Stored data:
>>>>>

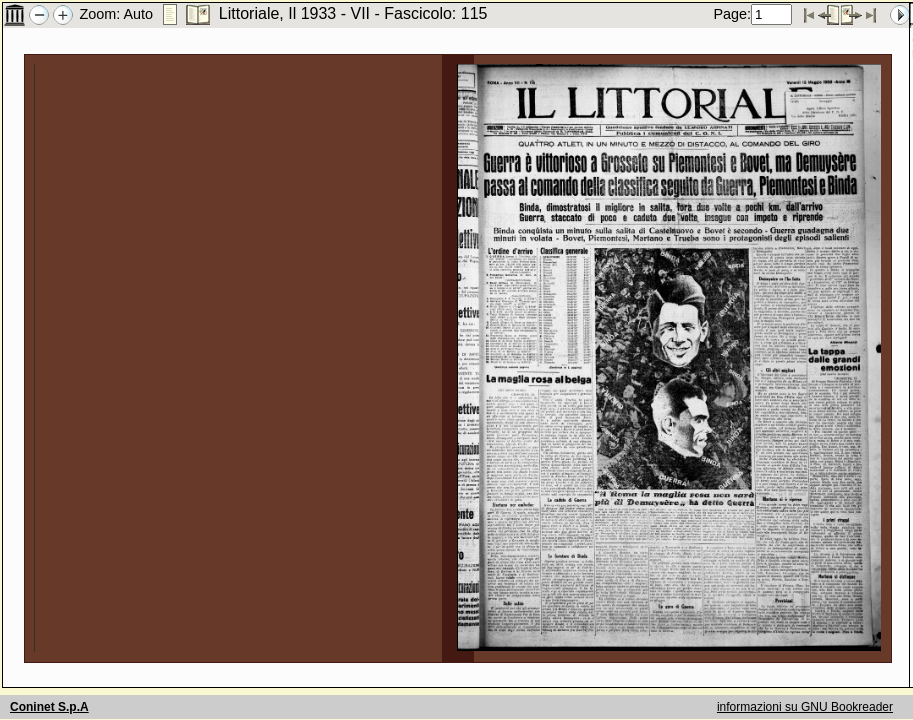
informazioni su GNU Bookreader (805, 707)
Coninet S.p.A (49, 707)
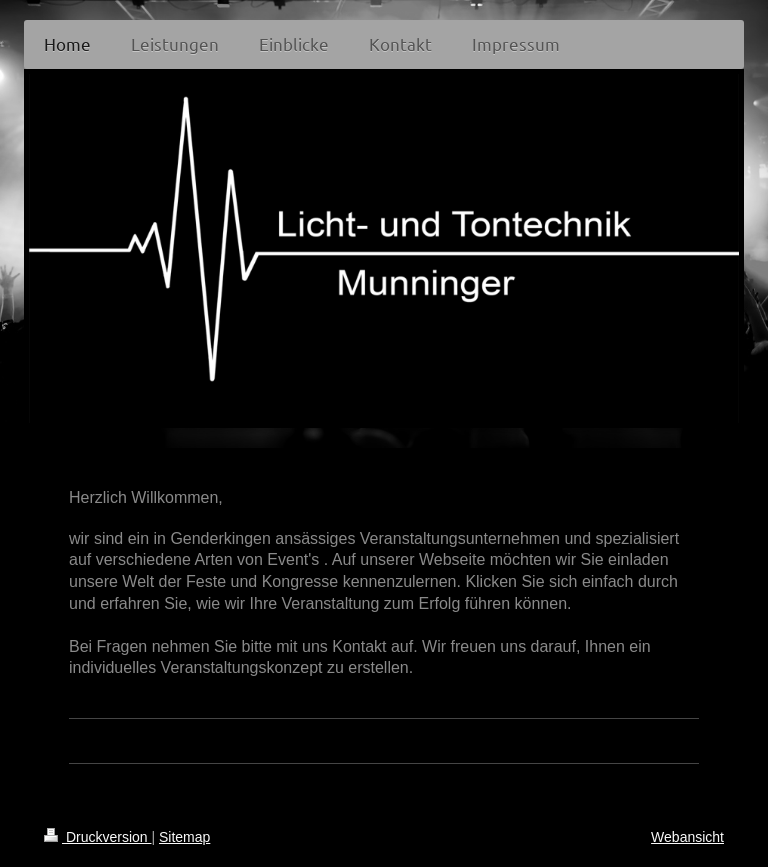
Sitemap (184, 837)
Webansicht (687, 837)
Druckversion (97, 837)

<<<<<

▶ GOAL OF THE EXERCISE
Convert all of the rows above into a Markdown table with the columns "No." and "Entry", one numbered line per table row and no blank lines. Leave the pictures out.

▶ RESPONSE BELOW
| No. | Entry |
|---|---|
| 1 | informazioni su GNU Bookreader (805, 707) |
| 2 | Coninet S.p.A (49, 707) |
| 3 | Sitemap (184, 837) |
| 4 | Webansicht (687, 837) |
| 5 | Druckversion (97, 837) |